The most compelling NSA success story the agency could come up with

Closeup of jalopy taxi
Washington Post: He was a San Diego cab driver who fled Somalia as a teenager, winning asylum in the United States after he was wounded during fighting among warring tribes. Today, Basaaly Moalin, 36, is awaiting sentencing following his conviction on charges that he sent $8,500 to Somalia in support of the terrorist group al-Shabab.

Moalin’s prosecution, barely noticed when the case was in court, has suddenly come to the fore of a national debate about U.S. surveillance. Under pressure from Congress, senior intelligence officials have offered it as their primary example of the unique value of a National Security Agency program that collects tens of millions of phone records from Americans.

Officials have said that NSA surveillance tools have helped disrupt terrorist plots or identify suspects in 54 cases in the United States and overseas. In many of those cases, an agency program that targets the communication of foreigners, including e-mails, has proved critical.
Wow, sending a few grand to Somalia. Clearly, we’ve thwarted the next Osama Bin Laden.

"There’s no reason why NSA needed to have its own database containing the phone records of millions of innocent Americans in order to get the information related to Moalin," said Sen.
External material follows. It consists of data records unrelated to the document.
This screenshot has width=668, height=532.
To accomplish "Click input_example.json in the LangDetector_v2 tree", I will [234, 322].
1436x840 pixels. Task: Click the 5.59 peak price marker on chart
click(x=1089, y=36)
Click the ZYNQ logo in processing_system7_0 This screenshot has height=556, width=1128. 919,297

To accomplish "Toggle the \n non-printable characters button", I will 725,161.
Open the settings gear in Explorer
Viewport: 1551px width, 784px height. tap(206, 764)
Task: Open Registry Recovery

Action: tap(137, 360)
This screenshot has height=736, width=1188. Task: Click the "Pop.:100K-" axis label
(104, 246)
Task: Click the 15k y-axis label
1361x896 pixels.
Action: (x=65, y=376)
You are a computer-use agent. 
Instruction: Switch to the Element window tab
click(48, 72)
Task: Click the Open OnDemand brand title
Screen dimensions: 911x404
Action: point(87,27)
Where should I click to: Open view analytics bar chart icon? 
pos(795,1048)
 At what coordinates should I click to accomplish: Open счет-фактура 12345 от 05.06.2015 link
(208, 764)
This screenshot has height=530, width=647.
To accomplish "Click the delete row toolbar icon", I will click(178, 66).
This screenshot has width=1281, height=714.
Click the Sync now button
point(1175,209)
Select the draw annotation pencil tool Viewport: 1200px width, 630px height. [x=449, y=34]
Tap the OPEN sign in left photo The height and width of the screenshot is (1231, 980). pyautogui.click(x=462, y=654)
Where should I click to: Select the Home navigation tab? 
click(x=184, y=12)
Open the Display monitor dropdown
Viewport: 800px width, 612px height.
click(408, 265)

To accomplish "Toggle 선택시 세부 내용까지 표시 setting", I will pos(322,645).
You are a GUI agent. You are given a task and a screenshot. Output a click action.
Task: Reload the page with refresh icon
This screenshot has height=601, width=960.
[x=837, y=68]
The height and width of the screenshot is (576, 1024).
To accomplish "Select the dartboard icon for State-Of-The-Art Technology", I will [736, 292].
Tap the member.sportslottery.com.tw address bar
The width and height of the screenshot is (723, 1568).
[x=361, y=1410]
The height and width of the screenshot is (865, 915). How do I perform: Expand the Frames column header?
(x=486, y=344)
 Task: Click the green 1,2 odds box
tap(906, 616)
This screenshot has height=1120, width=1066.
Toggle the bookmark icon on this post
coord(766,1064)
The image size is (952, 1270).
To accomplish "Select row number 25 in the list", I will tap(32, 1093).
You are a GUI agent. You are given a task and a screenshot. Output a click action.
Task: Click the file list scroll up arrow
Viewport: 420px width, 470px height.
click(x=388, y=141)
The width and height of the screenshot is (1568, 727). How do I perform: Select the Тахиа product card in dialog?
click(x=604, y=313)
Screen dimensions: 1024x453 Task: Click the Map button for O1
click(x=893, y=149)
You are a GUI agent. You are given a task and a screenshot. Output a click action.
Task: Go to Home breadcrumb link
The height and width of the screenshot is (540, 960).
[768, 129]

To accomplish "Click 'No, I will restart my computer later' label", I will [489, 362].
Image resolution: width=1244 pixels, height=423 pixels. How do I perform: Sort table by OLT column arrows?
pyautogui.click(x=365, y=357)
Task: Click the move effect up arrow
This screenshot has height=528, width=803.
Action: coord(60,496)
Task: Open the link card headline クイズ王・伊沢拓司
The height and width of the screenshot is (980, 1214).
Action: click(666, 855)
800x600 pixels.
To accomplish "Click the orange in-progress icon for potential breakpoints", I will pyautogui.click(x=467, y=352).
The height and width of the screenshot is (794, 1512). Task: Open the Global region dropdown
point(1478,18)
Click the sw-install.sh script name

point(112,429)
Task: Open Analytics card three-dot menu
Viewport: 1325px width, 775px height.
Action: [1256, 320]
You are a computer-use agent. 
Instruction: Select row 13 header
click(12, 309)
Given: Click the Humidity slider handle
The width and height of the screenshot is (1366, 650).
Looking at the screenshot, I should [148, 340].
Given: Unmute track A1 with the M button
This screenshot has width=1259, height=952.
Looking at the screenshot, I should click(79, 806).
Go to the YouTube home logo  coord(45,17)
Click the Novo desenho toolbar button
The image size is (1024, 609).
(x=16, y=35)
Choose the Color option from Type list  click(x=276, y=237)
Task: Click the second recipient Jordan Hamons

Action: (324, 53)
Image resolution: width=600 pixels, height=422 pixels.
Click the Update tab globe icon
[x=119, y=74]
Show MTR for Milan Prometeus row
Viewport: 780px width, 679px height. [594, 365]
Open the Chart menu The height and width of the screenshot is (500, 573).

Mark Udall (D-Colo.), a Senate Intelligence Committee. "It could have just as easily gone directly to the phone companies with an individualized court order."

And what of the big intel break that resulted in the closure of US embassies throughout the middle east, Africa, and beyond? Wasn’t that supposed to be “the NSA program is proving its worth yet again?” Apparently not. Not according to the NSA, anyway. If you ask them, the big terrorist plot of the century foiled by the agency is a cab driver who basically answered a fundraising appeal. This just confirms my assertion that NSA domestic data collection had nothing to do with the embassy closures and pro-spying people who said otherwise were just plain lying.

If is the best and most compelling case the NSA can come up with to justify their massive data collection, I’d say the cost in privacy and civil liberties is definitely not worth the outcome.